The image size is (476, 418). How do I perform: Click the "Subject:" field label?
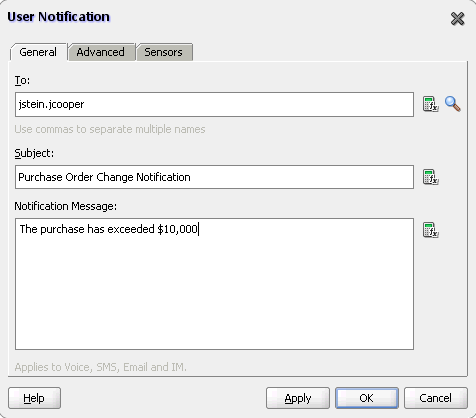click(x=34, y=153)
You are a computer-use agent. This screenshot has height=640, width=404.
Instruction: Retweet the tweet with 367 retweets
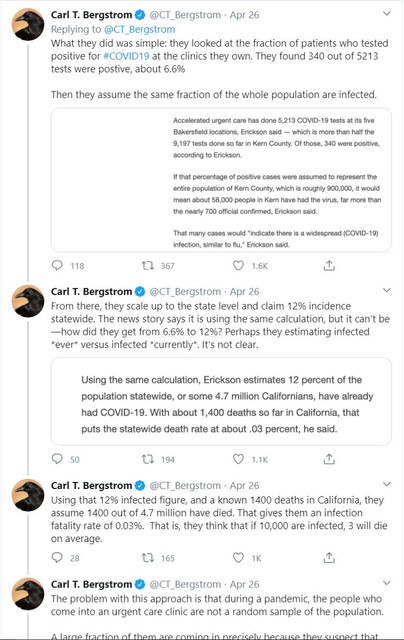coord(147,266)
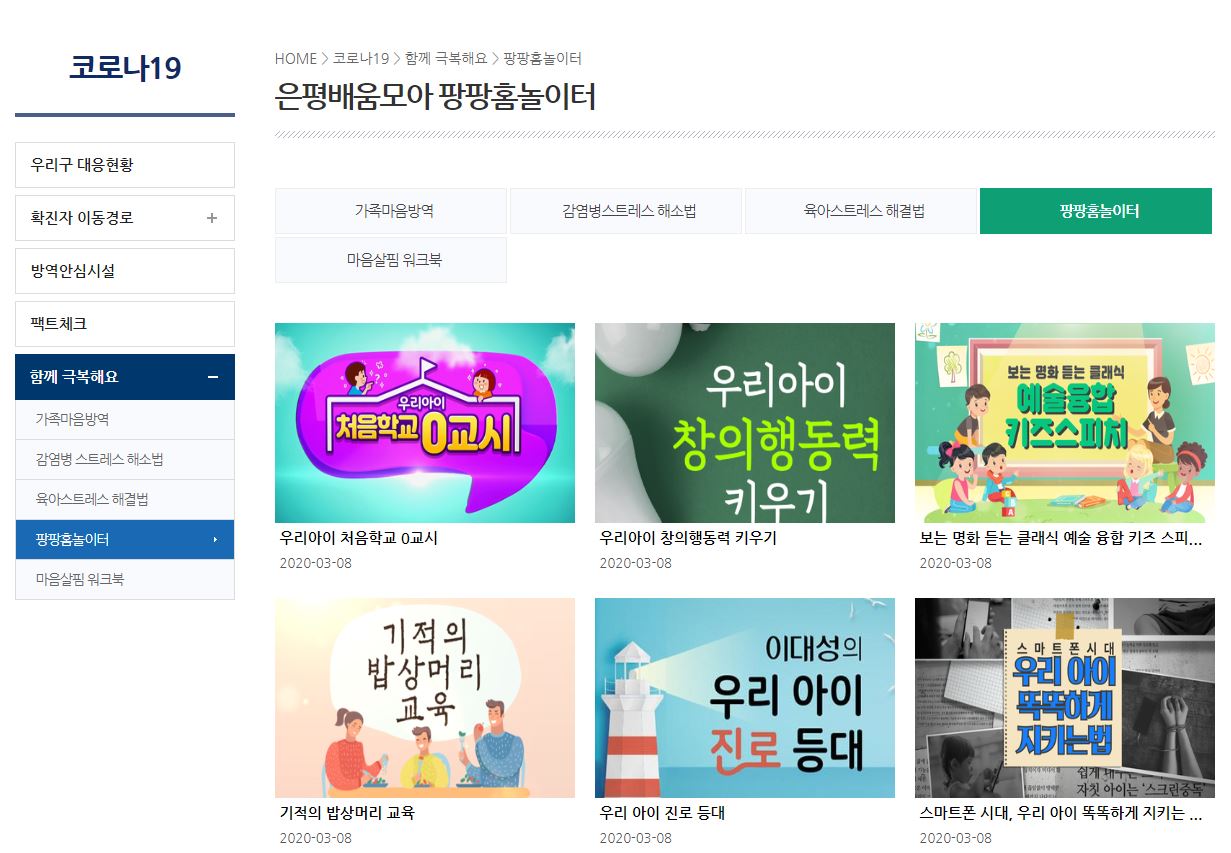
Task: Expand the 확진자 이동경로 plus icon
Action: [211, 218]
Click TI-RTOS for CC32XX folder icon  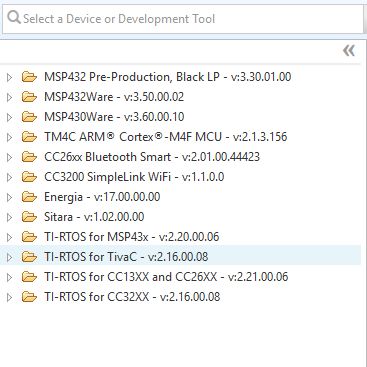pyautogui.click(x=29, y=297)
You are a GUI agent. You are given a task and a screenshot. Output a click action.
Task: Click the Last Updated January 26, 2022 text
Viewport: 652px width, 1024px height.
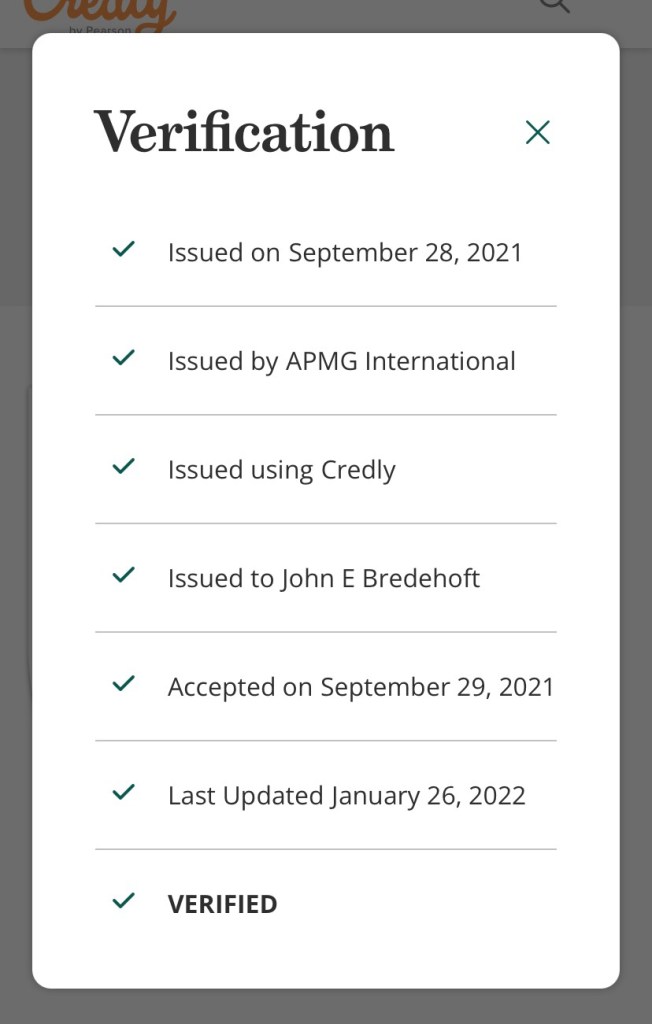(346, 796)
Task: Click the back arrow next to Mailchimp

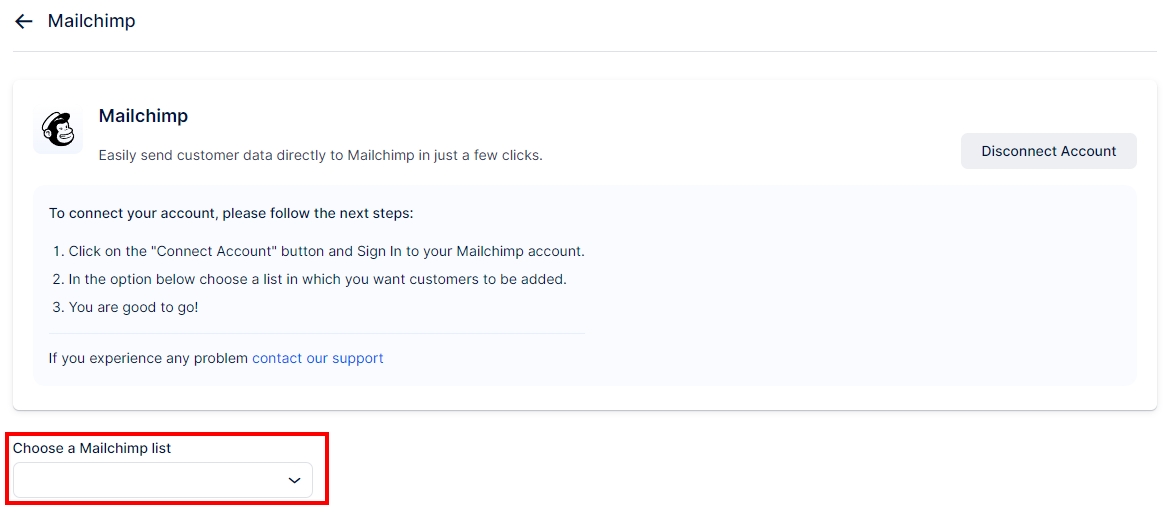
──────────
Problem description> Copy out each line of the listing that holds "screenshot".

Exercise output>
You are a computer-use agent. This screenshot has height=640, width=404.
You are a GUI agent. You are given a task and a screenshot. Output a click action.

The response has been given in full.